* Data to examine
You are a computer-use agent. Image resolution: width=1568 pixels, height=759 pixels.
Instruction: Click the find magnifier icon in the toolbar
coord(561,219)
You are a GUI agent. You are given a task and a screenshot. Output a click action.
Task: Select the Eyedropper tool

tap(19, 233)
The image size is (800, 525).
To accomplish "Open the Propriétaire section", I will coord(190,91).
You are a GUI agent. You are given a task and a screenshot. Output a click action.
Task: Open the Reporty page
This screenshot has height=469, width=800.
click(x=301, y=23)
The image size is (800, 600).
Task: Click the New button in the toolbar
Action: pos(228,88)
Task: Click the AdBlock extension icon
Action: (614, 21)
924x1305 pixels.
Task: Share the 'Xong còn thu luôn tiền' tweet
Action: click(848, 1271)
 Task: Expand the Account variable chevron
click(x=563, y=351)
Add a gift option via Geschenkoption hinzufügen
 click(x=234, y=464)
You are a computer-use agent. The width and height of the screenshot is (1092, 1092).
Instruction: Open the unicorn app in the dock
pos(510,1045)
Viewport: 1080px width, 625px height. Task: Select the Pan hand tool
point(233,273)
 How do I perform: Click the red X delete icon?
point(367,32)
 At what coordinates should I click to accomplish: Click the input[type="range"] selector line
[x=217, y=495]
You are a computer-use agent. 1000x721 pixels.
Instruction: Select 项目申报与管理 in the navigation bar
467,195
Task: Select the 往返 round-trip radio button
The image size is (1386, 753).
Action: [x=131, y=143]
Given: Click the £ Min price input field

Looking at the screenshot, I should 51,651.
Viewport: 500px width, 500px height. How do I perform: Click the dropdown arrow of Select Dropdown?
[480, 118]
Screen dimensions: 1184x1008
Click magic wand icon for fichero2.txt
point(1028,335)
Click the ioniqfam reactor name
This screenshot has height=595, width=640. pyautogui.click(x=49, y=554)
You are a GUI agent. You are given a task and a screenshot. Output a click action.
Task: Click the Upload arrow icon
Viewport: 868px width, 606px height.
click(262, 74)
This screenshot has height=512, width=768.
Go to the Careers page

* Work to complete
Return the line where "Viewport: 500px width, 500px" appears, then every line after it to the end of the listing, all exactly as written.

* Response
Viewport: 500px width, 500px height. How do I perform: Click the dropdown arrow of Select Dropdown?
[480, 118]
Screen dimensions: 1184x1008
Click magic wand icon for fichero2.txt
point(1028,335)
Click the ioniqfam reactor name
This screenshot has height=595, width=640. pyautogui.click(x=49, y=554)
You are a GUI agent. You are given a task and a screenshot. Output a click action.
Task: Click the Upload arrow icon
Viewport: 868px width, 606px height.
click(262, 74)
This screenshot has height=512, width=768.
Go to the Careers page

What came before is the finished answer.